** START RECORDS TO PROCESS **
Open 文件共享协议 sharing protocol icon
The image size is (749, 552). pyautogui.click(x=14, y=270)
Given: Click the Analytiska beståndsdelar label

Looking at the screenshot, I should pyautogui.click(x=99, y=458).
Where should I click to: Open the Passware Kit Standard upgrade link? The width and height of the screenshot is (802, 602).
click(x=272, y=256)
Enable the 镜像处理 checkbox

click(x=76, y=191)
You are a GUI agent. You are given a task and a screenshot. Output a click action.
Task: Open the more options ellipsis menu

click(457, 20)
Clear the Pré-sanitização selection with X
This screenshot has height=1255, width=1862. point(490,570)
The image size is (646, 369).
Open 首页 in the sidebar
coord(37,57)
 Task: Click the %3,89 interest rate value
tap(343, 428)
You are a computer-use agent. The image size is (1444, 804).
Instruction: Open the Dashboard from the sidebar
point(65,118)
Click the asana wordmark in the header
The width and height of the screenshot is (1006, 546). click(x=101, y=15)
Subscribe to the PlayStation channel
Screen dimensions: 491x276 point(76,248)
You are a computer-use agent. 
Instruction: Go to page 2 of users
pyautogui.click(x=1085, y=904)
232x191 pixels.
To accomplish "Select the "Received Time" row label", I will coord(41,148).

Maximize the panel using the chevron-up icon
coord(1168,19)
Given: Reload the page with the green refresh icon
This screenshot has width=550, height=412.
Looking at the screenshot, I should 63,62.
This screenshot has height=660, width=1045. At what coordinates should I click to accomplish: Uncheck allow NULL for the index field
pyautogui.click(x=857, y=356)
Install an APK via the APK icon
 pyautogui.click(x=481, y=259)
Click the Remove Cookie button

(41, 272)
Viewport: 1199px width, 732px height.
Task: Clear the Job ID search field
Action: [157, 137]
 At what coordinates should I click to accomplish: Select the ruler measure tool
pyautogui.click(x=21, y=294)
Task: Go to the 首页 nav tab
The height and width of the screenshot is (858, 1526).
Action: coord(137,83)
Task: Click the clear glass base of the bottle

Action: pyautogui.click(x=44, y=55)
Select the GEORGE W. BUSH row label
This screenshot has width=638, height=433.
** END RECORDS TO PROCESS **
> [THE EXERCISE] Reproduce all of the data above line for line, with no changes.

> [ANSWER BELOW]
Open 文件共享协议 sharing protocol icon
The image size is (749, 552). pyautogui.click(x=14, y=270)
Given: Click the Analytiska beståndsdelar label

Looking at the screenshot, I should pyautogui.click(x=99, y=458).
Where should I click to: Open the Passware Kit Standard upgrade link? The width and height of the screenshot is (802, 602).
click(x=272, y=256)
Enable the 镜像处理 checkbox

click(x=76, y=191)
You are a GUI agent. You are given a task and a screenshot. Output a click action.
Task: Open the more options ellipsis menu

click(457, 20)
Clear the Pré-sanitização selection with X
This screenshot has height=1255, width=1862. point(490,570)
The image size is (646, 369).
Open 首页 in the sidebar
coord(37,57)
 Task: Click the %3,89 interest rate value
tap(343, 428)
You are a computer-use agent. The image size is (1444, 804).
Instruction: Open the Dashboard from the sidebar
point(65,118)
Click the asana wordmark in the header
The width and height of the screenshot is (1006, 546). click(x=101, y=15)
Subscribe to the PlayStation channel
Screen dimensions: 491x276 point(76,248)
You are a computer-use agent. 
Instruction: Go to page 2 of users
pyautogui.click(x=1085, y=904)
232x191 pixels.
To accomplish "Select the "Received Time" row label", I will coord(41,148).

Maximize the panel using the chevron-up icon
coord(1168,19)
Given: Reload the page with the green refresh icon
This screenshot has width=550, height=412.
Looking at the screenshot, I should 63,62.
This screenshot has height=660, width=1045. At what coordinates should I click to accomplish: Uncheck allow NULL for the index field
pyautogui.click(x=857, y=356)
Install an APK via the APK icon
 pyautogui.click(x=481, y=259)
Click the Remove Cookie button

(41, 272)
Viewport: 1199px width, 732px height.
Task: Clear the Job ID search field
Action: [157, 137]
 At what coordinates should I click to accomplish: Select the ruler measure tool
pyautogui.click(x=21, y=294)
Task: Go to the 首页 nav tab
The height and width of the screenshot is (858, 1526).
Action: coord(137,83)
Task: Click the clear glass base of the bottle

Action: pyautogui.click(x=44, y=55)
Select the GEORGE W. BUSH row label
This screenshot has width=638, height=433.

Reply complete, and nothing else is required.